The stack here: pytorch/pytorch#123347 looks like it's finally enough to get the torchtrain repro working, with these change:

diff --git a/train.py b/train.py
index 849ae78..171842a 100644
--- a/train.py
+++ b/train.py
@@ -221,7 +221,7 @@ def main(job_config: JobConfig):
                 True
             )
         logger.info("Compiling model with torch.compile")
-        model = torch.compile(model)
+        model = torch.compile(model, backend='inductor', dynamic=False)
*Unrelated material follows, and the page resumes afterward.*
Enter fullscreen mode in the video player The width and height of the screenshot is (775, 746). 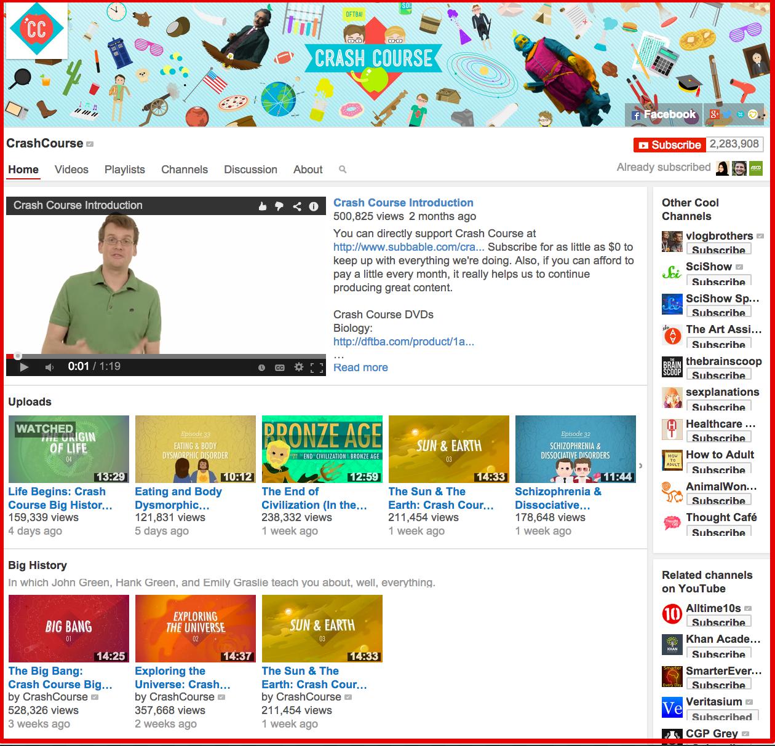(x=317, y=367)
     train_state = TrainState()

diff --git a/train_configs/debug_model.toml b/train_configs/debug_model.toml
index c84407c..88192fc 100644
--- a/train_configs/debug_model.toml
+++ b/train_configs/debug_model.toml
@@ -37,10 +37,10 @@ warmup_steps = 2  # lr scheduler warm up, normally 20% of the train steps
 max_norm = 1.0  # grad norm clipping
 steps = 10
 data_parallel_degree = -1
-tensor_parallel_degree = 1
+tensor_parallel_degree = 2
 pipeline_parallel_degree = 1
 fp8_linear = ""
-compile = false
+compile = true
 dataset = "alpaca"   # supported datasets = alpaca (52K), minipile (1M), c4 (177M)

 [activation_checkpoint]

I had to turn off dynamic shapes - I spent some time fixing a few dynamic shapes issue with DTensor in this PR: pytorch/pytorch#123349, but there are more. So maybe for now, we can run all of our torch.compile testing (e.g. with Float8, cc @wanchaol @drisspg @vkuzo ) with dynamic=False, and kick the can some more on dynamic shapes (hopefully I'll have more time to keep looking at this).

bdhirsh added a commit to pytorch/pytorch that referenced this issue Apr 10, 2024
…es in a few places"

This was the result of me slogging through errors from running this repro: pytorch/torchtitan#61.

This doesn't get dynamic shapes fulling working, but it does fix some obvious errors I hit.




[ghstack-poisoned]
bdhirsh added a commit to pytorch/pytorch that referenced this issue Apr 10, 2024
This was the result of me slogging through errors from running this repro: pytorch/torchtitan#61.

This doesn't get dynamic shapes fulling working, but it does fix some obvious errors I hit.




[ghstack-poisoned]
bdhirsh added a commit to pytorch/pytorch that referenced this issue Apr 10, 2024
…new__ or __torch_dispatch__"

Fixes #122459, pytorch/torchtitan#61

Even with the previous PR ("support DTensor/subclass constructors directly in the graph"), I still see some errors when running the repro above that start some logs showing that dynamo is inlining `__new__`.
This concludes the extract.